» ABOUT THIS EXERCISE
Below are some entries. Output each one exactly as it appears.

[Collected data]
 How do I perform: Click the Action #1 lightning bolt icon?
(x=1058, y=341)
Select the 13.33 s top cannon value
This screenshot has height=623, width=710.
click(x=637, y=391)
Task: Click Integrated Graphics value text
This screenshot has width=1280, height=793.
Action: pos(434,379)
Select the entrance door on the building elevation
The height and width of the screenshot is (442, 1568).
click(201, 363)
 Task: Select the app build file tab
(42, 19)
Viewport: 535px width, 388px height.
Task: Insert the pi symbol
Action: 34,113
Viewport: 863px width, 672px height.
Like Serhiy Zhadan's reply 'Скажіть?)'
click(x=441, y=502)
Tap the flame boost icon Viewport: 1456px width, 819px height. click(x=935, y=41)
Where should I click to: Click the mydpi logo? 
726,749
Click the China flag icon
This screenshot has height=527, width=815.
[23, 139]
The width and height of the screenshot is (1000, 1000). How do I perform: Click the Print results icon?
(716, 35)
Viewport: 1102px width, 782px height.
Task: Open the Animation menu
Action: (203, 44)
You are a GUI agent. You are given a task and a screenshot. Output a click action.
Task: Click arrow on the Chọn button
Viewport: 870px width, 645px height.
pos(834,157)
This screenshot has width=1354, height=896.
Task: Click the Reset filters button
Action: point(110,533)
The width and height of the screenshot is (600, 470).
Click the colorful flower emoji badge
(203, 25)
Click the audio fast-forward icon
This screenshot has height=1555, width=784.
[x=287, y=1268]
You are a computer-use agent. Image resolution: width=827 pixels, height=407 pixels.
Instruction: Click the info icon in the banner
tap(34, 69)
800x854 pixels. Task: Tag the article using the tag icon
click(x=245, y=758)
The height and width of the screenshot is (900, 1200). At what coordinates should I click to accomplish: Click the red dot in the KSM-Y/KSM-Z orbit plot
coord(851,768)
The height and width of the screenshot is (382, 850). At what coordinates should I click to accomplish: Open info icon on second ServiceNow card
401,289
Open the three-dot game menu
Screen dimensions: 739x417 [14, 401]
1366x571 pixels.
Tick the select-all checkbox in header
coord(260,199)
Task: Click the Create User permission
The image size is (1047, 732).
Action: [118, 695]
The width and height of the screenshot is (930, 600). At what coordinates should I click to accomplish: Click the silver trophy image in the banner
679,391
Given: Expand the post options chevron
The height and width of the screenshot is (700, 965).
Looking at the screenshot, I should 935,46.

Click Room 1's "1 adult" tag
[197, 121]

» SOLUTION FOR THIS PROBLEM
 How do I perform: Click the Action #1 lightning bolt icon?
(x=1058, y=341)
Select the 13.33 s top cannon value
This screenshot has height=623, width=710.
click(x=637, y=391)
Task: Click Integrated Graphics value text
This screenshot has width=1280, height=793.
Action: pos(434,379)
Select the entrance door on the building elevation
The height and width of the screenshot is (442, 1568).
click(201, 363)
 Task: Select the app build file tab
(42, 19)
Viewport: 535px width, 388px height.
Task: Insert the pi symbol
Action: 34,113
Viewport: 863px width, 672px height.
Like Serhiy Zhadan's reply 'Скажіть?)'
click(x=441, y=502)
Tap the flame boost icon Viewport: 1456px width, 819px height. click(x=935, y=41)
Where should I click to: Click the mydpi logo? 
726,749
Click the China flag icon
This screenshot has height=527, width=815.
[23, 139]
The width and height of the screenshot is (1000, 1000). How do I perform: Click the Print results icon?
(716, 35)
Viewport: 1102px width, 782px height.
Task: Open the Animation menu
Action: (203, 44)
You are a GUI agent. You are given a task and a screenshot. Output a click action.
Task: Click arrow on the Chọn button
Viewport: 870px width, 645px height.
pos(834,157)
This screenshot has width=1354, height=896.
Task: Click the Reset filters button
Action: point(110,533)
The width and height of the screenshot is (600, 470).
Click the colorful flower emoji badge
(203, 25)
Click the audio fast-forward icon
This screenshot has height=1555, width=784.
[x=287, y=1268]
You are a computer-use agent. Image resolution: width=827 pixels, height=407 pixels.
Instruction: Click the info icon in the banner
tap(34, 69)
800x854 pixels. Task: Tag the article using the tag icon
click(x=245, y=758)
The height and width of the screenshot is (900, 1200). At what coordinates should I click to accomplish: Click the red dot in the KSM-Y/KSM-Z orbit plot
coord(851,768)
The height and width of the screenshot is (382, 850). At what coordinates should I click to accomplish: Open info icon on second ServiceNow card
401,289
Open the three-dot game menu
Screen dimensions: 739x417 [14, 401]
1366x571 pixels.
Tick the select-all checkbox in header
coord(260,199)
Task: Click the Create User permission
The image size is (1047, 732).
Action: [118, 695]
The width and height of the screenshot is (930, 600). At what coordinates should I click to accomplish: Click the silver trophy image in the banner
679,391
Given: Expand the post options chevron
The height and width of the screenshot is (700, 965).
Looking at the screenshot, I should 935,46.

Click Room 1's "1 adult" tag
[197, 121]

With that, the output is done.